* _Directions_: Show every line in the records below that contains the word "Hotel".

* _Pixel coordinate grounding data_:
═══
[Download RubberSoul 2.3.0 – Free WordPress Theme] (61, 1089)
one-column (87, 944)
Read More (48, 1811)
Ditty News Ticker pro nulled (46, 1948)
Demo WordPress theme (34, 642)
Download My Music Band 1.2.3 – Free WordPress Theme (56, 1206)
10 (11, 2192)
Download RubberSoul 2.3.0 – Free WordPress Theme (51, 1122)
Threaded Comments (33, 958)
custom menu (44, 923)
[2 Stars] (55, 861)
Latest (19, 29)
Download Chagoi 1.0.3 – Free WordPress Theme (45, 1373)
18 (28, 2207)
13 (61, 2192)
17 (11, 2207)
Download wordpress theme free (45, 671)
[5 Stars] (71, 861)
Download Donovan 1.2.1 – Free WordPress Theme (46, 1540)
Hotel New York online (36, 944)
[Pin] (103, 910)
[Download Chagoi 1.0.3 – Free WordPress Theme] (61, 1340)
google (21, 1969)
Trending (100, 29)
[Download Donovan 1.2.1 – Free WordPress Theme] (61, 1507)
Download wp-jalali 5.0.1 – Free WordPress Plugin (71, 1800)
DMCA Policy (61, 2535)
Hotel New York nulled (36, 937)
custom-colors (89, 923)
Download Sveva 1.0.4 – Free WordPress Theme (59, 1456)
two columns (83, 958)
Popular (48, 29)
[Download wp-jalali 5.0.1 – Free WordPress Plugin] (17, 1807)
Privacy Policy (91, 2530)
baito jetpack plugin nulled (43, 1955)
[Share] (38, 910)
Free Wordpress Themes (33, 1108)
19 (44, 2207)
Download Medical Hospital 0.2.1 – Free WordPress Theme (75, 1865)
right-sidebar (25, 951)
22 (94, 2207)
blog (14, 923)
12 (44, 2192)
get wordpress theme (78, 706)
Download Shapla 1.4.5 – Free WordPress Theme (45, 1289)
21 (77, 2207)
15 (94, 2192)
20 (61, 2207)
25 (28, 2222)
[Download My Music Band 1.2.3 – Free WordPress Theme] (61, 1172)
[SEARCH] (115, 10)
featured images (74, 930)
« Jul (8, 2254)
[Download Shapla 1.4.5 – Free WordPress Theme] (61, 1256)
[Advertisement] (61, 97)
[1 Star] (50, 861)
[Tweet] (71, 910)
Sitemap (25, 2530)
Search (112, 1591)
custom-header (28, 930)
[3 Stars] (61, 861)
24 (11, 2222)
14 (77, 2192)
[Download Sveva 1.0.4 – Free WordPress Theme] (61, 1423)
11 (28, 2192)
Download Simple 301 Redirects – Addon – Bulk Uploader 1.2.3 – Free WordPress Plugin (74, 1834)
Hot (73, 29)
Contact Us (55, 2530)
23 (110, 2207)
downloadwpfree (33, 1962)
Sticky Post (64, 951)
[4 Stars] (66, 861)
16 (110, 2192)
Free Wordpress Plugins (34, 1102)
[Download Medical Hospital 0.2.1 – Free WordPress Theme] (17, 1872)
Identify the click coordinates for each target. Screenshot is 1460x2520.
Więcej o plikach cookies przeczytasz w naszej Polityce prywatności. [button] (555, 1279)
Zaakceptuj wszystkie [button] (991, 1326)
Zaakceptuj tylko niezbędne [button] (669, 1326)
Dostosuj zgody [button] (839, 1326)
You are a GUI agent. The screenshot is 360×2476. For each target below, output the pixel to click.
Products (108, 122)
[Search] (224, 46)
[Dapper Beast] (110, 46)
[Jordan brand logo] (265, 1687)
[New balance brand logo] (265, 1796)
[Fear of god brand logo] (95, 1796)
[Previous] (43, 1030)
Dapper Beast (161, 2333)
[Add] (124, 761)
═══
* _Completed task_:
Hotel New York online (36, 944)
Hotel New York nulled (36, 937)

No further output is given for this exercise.